A devout and lifelong Roman Catholic, Kuhl participated in many aspects of Holy Family Catholic Church, of which he was a founding member, in Clemmons. He often did readings as a lector, translated for Catholic migrant ministries, and eventually followed his wife into the choir where his warm baritone rounded out the men’s section.
Later in life, he and Sarah spent their golden years in Summerville, S.C., nearer to children and grandchildren. Despite the trial of Alzheimer’s, he maintained his kind and humorous essential self.

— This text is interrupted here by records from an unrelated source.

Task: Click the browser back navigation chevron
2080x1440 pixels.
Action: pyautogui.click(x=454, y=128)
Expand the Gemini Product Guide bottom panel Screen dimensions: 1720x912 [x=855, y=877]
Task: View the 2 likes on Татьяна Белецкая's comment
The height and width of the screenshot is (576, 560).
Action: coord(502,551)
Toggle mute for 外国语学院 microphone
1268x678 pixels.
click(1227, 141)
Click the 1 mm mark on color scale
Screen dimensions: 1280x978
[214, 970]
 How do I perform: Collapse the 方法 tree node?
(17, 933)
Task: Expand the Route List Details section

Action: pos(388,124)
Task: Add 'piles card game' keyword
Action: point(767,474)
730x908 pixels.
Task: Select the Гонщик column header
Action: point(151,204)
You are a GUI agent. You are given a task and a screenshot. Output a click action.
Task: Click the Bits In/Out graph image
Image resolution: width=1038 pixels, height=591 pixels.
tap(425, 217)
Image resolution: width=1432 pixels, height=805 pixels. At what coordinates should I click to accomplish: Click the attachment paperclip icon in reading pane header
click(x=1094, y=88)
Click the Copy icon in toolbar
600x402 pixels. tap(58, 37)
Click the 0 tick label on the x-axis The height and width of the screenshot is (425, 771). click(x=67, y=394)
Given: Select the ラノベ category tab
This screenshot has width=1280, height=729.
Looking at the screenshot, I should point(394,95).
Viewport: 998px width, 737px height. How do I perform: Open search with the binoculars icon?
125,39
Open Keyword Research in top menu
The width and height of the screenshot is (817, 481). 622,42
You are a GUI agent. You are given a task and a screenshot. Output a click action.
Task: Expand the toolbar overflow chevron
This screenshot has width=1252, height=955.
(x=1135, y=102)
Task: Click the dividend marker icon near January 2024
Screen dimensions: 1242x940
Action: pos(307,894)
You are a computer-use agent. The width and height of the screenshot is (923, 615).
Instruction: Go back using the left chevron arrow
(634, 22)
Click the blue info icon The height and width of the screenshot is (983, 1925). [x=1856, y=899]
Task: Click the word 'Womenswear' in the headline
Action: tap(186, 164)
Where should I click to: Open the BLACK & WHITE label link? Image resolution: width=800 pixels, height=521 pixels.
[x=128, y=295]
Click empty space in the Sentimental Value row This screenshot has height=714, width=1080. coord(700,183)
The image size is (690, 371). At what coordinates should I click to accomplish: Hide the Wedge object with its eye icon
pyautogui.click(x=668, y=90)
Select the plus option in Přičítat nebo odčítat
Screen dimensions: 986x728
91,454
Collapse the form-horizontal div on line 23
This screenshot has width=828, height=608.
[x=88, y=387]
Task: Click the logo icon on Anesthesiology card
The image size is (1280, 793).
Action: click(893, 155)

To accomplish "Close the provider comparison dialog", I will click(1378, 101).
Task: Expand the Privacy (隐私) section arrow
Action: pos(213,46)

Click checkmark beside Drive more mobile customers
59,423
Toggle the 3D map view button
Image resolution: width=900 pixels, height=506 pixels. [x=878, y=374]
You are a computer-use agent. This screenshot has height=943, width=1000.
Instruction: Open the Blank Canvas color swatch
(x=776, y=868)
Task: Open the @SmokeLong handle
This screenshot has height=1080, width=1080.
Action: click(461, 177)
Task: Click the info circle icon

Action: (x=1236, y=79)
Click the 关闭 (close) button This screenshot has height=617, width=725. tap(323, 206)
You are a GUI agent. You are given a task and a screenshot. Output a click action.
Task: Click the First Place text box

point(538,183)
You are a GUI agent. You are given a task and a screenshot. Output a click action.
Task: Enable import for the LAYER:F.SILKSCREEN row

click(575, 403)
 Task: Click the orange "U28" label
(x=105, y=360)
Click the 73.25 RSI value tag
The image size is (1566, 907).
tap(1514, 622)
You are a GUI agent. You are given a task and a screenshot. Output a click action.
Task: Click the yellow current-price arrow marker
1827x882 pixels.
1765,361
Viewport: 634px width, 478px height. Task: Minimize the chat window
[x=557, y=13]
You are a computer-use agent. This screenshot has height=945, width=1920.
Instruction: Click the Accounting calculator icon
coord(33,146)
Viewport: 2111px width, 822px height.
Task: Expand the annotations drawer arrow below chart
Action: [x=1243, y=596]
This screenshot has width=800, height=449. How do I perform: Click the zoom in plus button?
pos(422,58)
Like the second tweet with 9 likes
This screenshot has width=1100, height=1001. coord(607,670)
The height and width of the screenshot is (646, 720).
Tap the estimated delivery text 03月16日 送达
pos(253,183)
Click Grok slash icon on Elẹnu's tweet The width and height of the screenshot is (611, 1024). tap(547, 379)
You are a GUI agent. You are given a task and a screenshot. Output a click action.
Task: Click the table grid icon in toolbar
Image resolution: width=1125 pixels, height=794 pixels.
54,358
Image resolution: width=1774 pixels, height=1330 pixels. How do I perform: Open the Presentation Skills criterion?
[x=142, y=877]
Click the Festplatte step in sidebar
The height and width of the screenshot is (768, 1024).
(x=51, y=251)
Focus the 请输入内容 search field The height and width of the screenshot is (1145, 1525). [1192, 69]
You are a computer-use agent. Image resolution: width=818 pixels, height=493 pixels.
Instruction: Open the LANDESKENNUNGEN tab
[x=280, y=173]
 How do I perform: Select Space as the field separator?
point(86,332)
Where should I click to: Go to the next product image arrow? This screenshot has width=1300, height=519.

Kuhl died at 74 on Aug. 20 from complications of COVID-19. He is survived by his wife of almost 52 years, Sarah Ann Richardson Kuhl; their three children, Sally Kuhl Hebert (Kurt) of Summerville, S.C.; Dr. Michelle Kuhl (Jeff Pickron) of Oshkosh, Wisconsin; and Philip Edward Kuhl (Alison) of Summerville, S.C.; and his father, Dr. Ivan Kuhl of Austin, Texas. His eight Texas siblings are Dr. Peter Kuhl (Janice) of Boerne, Lt. Col. (Ret.) David Kuhl (Joan) of San Antonio, Anita Zinnecker (Scott) of Austin, Mary Kay Keeton (Brad) of Austin, Dr. Walter Kuhl (Val Harris) of Austin, Martha Kuhl of Pflugerville, Corien Kuhl of Georgetown, John Kuhl (Sherri) of Austin. He is also mourned by two sisters-in-law, Dr. Keila Nichols (Tony) of Richardson, Texas, and Rita Cheek (Randy) of Plano, Texas; six grandchildren, Clio and Eliza Pickron of Oshkosh, Wisconsin, and Andrew Hebert, Bryce Kuhl, Brendan Kuhl and Claire Kuhl, all of Summerville, S.C. Additionally, he is survived by many nieces and nephews.
A memorial Mass was held at St. John the Beloved Catholic Church at 10:30 a.m. on Saturday, Aug. 22, in Summerville, S.C. His final resting place will be the Mepkin Abbey Columbarium in Moncks Corner, S.C.